Posted by Erin Autio on Thursday, May 27th, 2021 11:16 am



What a beautiful long weekend we had! I’m sure a tonne of gardening happened out there in the sunshine.  The garden centres were lined up everywhere as people tried to get their summer annuals and new interesting perennials to spruce up their flowerbeds.

With all this being at home and restricted social calendars, many people have been inspired to spend more time or even attempt their first time growing things. If you are one of these people, know that you’ve made my heart happy!

Growing things is pure magic when you think about it. Taking a dry, often tiny speck of a seed and turning it into something beautiful, edible, medicinal or wild is to witness a miracle right here on earth. One tiny seed can turn into a basket of tomatoes or a towering tree. One sunflower seed turns itself into 1000 or more new seeds! Trust me, the more you learn about plants, the more you begin to understand that nature will always find a way to be abundant and how little we actually know about the whole process.

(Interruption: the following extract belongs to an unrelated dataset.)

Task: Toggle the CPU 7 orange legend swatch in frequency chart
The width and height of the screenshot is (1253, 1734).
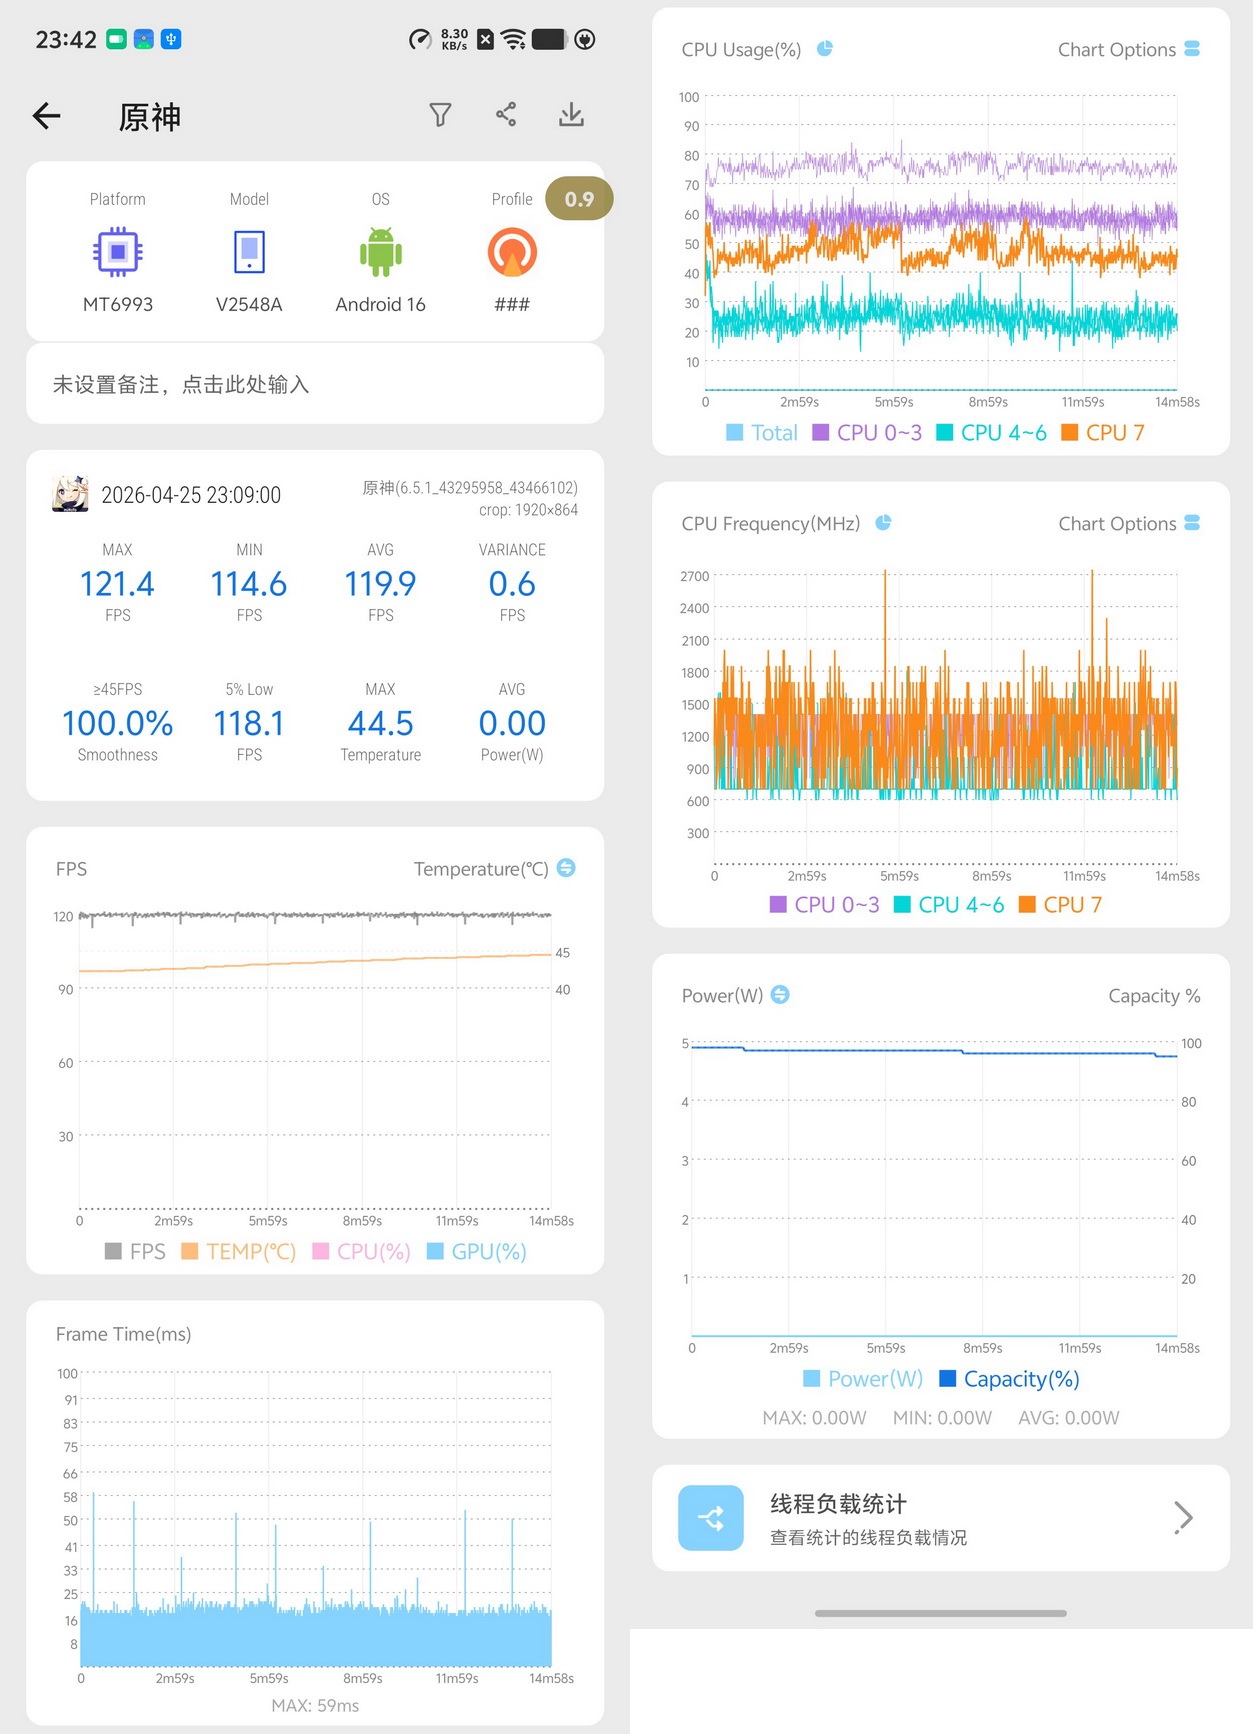Action: point(1026,904)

There is a team of key players in this process of abundance that we are just beginning to emphasize; our pollinators. Bees of all kinds, moths, butterflies, beetles, flies and even bats, play a critical role in the health and abundance of our natural world. So much of the food we eat depends on these important creatures but also, flowering plants produce oxygen, purify water, prevent erosion, provide medicine, fibres, oils, dyes, resins, etc. etc. etc.  This list goes on and on.

These plants can’t survive without pollinators and pollinators can’t survive without plants. This is just one example of the complex interconnectedness in nature.

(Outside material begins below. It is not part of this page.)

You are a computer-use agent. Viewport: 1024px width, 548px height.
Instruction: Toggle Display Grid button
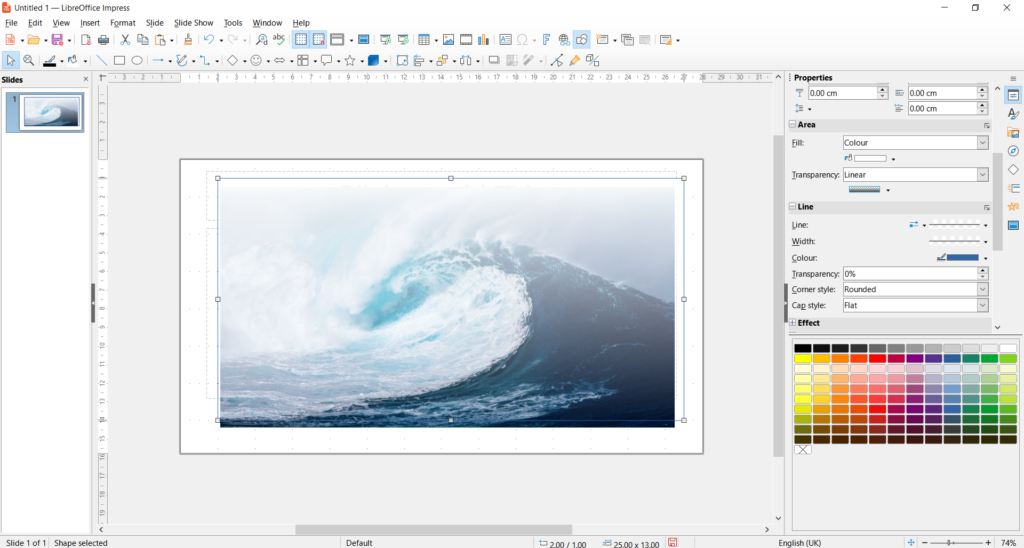(x=300, y=40)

You throw one stone and the ripples cross the whole pond.

I’m going to ask you to read that again but this time erase the image in your mind of the environmental extremist yelling at you about how you are responsible for the destruction of the rainforests and the melting of the polar ice caps.

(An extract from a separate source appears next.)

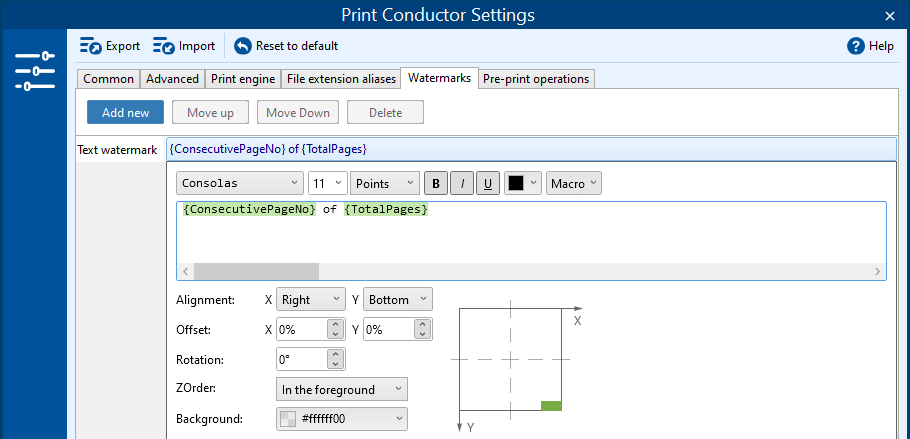Click the Add new button
This screenshot has height=439, width=910.
click(125, 113)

You throw one stone and the ripples cross the whole pond.

Throwing a stone doesn’t have to be a negative thing. Throwing a stone is the natural instinct of any child standing by a body of water. Maybe it’s in our DNA to want to make some joyful ripples? Right now your one stone can be planting a perennial that feeds pollinators or growing colourful annuals on your apartment balcony. Anyone can plant something for pollinators!

Just stand at the water’s edge and toss in your stone and let’s make our ripples count for something!!